*Questions à traiter:*
[1] D'après l'extrait sur le harcèlement de la Dr Martin, à quelle époque a-t-elle été victime de harcèlement sexuel de la part de deux patients ?
[2] Relevez, dans l'extrait sur le harcèlement de la Dr Martin, tous les agissements du premier patient envers elle que l'extrait rapporte.
[3] Prolongez l'extrait sur le harcèlement de la Dr Martin à partir de sa dernière phrase.

*Extrait du document:*
Harcelée jusqu’à son domicile
Mais dans certains cas, notamment lorsque les patients souffrent d’érotomanie, la situation peut rapidement dégénérer. C’est ce qui est arrivé à la Dr Martin* dans les années 1990, lorsqu'elle a été victime de harcèlement sexuel de la part de deux de ses patients. « Le premier était un homme qui, au départ, ne présentait pas de signes de délire, mais qui en a développé par la suite. Il avait trouvé mon adresse et venait chez moi à vélo, proférait des propos à connotation sexuelle, et m’avait même dit qu’il avait ramassé des vipères qu’il gardait dans son frigo pour moi – une symbolique évidemment sexuelle », raconte-t-elle. Malgré cela, la Dr Martin* continue de suivre son patient par éthique professionnelle jusqu’à ce que sa pathologie s’aggrave et qu’il se fasse finalement hospitaliser. « Il ne m’effrayait pas, c’était clairement un délire. Si j'avais dû continuer à le suivre, je l'aurais fait », confie-t-elle.

*Enregistrements fournis:*

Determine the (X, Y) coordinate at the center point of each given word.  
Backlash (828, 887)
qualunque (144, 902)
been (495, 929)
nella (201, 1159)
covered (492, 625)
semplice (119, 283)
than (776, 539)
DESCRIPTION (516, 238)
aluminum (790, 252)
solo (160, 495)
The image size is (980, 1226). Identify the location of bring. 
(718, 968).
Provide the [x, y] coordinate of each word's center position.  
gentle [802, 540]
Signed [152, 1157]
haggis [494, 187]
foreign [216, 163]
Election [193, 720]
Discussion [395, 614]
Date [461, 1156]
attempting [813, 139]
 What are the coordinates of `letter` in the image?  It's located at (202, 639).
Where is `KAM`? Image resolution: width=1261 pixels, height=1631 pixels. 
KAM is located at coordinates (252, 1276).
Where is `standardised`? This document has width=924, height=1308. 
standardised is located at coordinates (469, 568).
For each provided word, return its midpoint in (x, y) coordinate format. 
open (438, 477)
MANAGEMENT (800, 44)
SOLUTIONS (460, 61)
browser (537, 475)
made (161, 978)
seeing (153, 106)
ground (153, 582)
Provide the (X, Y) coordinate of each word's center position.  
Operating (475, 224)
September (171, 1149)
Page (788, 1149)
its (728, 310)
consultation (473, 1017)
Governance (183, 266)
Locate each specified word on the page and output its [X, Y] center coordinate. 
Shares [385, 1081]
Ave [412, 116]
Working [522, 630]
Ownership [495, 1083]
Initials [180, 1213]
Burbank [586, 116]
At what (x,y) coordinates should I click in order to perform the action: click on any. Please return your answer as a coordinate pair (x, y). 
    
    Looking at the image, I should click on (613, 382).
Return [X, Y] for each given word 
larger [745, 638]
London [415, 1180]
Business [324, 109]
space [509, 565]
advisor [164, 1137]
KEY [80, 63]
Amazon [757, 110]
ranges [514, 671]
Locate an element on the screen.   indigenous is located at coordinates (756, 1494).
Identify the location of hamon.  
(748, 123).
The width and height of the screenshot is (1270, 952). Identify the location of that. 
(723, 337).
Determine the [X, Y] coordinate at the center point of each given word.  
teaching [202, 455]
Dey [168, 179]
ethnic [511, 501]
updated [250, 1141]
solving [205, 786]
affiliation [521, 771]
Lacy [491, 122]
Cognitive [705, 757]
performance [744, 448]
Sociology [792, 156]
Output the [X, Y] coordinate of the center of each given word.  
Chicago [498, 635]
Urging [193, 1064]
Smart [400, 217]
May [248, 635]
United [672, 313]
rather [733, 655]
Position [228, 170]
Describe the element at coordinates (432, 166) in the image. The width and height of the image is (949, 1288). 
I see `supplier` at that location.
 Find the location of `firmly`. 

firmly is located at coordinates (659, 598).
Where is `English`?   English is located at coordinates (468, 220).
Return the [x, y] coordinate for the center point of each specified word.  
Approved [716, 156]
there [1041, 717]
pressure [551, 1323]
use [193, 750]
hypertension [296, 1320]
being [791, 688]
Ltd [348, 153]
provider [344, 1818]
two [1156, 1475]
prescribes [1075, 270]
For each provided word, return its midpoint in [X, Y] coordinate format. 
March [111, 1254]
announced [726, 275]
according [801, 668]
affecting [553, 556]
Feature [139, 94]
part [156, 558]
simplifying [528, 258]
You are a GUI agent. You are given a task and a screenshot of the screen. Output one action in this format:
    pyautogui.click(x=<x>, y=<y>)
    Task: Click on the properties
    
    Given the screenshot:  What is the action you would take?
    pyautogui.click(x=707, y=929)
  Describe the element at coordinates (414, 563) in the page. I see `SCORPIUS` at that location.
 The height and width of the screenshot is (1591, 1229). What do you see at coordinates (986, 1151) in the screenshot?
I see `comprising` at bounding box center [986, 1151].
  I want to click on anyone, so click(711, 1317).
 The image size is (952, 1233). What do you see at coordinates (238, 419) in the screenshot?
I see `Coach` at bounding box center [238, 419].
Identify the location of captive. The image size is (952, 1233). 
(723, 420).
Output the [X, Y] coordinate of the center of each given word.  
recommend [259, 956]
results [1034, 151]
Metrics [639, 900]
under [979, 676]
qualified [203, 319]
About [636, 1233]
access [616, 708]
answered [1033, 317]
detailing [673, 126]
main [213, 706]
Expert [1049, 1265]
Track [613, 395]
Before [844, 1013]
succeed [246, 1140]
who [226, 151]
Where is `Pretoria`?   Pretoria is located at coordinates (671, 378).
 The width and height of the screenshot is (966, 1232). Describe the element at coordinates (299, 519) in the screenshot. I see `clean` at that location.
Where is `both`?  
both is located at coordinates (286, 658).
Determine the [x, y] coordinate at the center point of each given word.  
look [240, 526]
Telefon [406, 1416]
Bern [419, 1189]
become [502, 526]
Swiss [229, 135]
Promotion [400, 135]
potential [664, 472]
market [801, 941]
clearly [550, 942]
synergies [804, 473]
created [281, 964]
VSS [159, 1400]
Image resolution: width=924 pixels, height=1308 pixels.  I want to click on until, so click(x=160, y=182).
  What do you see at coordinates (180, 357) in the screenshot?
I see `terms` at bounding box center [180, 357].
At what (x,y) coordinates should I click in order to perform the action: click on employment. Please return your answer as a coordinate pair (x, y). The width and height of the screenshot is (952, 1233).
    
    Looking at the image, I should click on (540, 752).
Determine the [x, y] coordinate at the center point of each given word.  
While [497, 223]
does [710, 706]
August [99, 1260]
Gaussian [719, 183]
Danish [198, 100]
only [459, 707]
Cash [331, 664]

*Réponses aux consignes:*
[1] Dans les années 1990.

[2]
- Il avait trouvé son adresse.
- Il venait chez elle à vélo.
- Il proférait des propos à connotation sexuelle.
- Il lui avait dit qu'il avait ramassé des vipères qu'il gardait dans son frigo pour elle.

[3]
Je me suis demandé jusqu’où cette histoire irait
Dr Martin*, psychiatre libérale à Auxerre
Finalement, l’épisode le plus traumatisant pour la psychiatre est survenu quelques années plus tard, avec un « jeune homme très perturbé ». « Il était psychotique et faisait clairement une fixation sur moi, confesse-t-elle. Comme mon cabinet est situé à mon domicile, il savait où j’habitais. La nuit, il venait devant chez moi et criait mon nom. Il proférait également des propos sexuels très explicites à mon égard du type “je vais te baiser”. À l’époque, mon fils était encore petit, ce qui rendait la situation très difficile à gérer. Un jour, il est même allé jusqu’à esquinter une voiture en pensant que c’était la mienne », se remémore-t-elle.
Très inquiète de la situation, la médecin redouble alors de vigilance : « J’étais tout sauf tranquille, je me disais : “qu’est-ce qu’il va me faire la prochaine fois, jusqu’où va-t-il aller ?” On ne sait jamais ce qui peut leur passer par la tête. Quand je sortais de chez moi, je regardais à droite et à gauche pour m’assurer qu’il n’était pas dans les parages ».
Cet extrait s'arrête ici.